What to produce> What you give back should be exactly the lines from the one with "Task: Click the Boolean return type of deploy" through the final line of the material, pictures removed; please add nothing.

(Dataset excerpts)

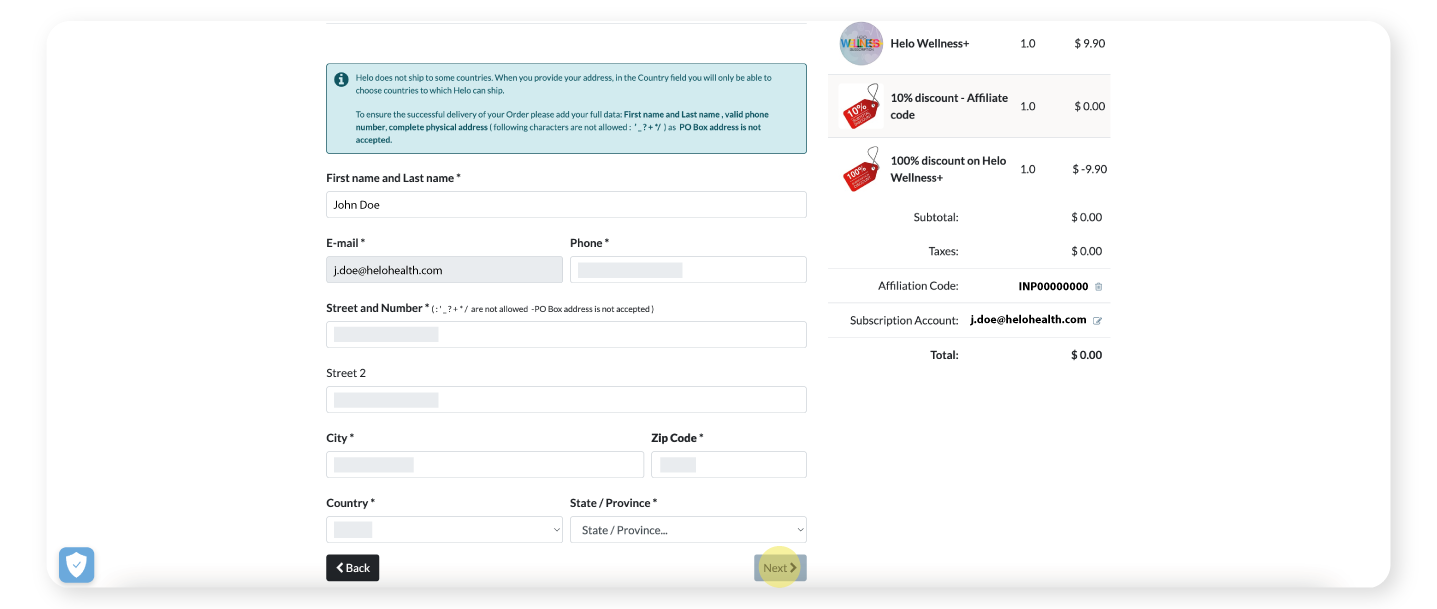The width and height of the screenshot is (1437, 609).
Task: Click the blue shield badge icon
Action: coord(76,565)
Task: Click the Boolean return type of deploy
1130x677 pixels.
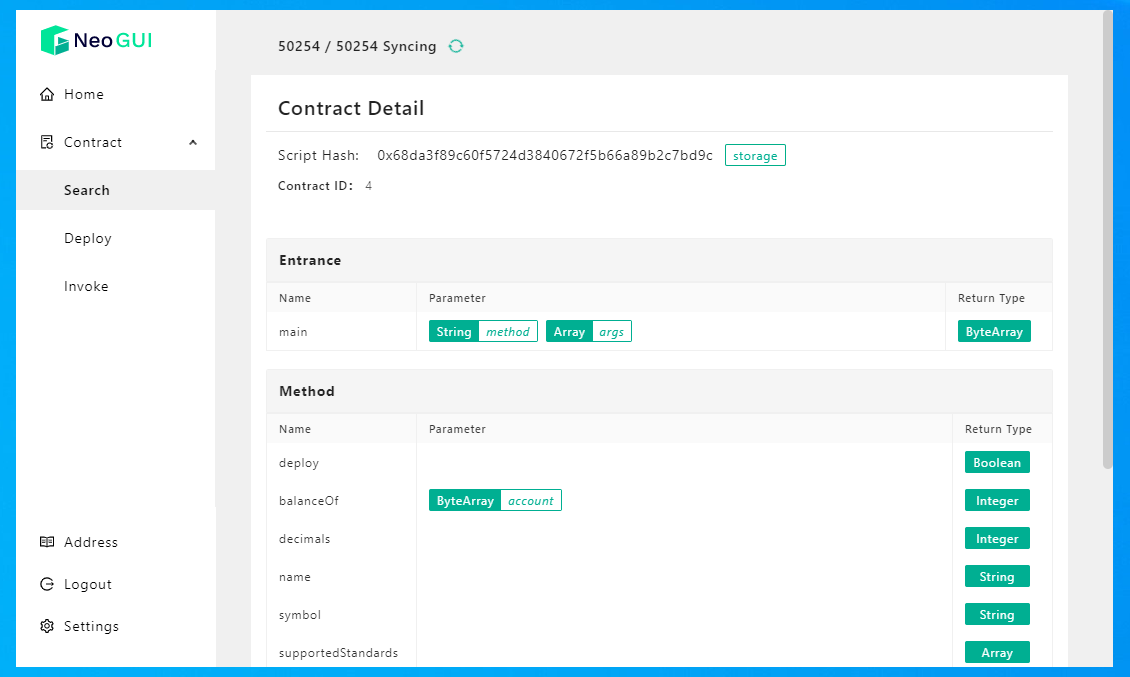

(End Dataset excerpts)

Answer to this exercise>
Task: Click the Boolean return type of deploy
1130x677 pixels.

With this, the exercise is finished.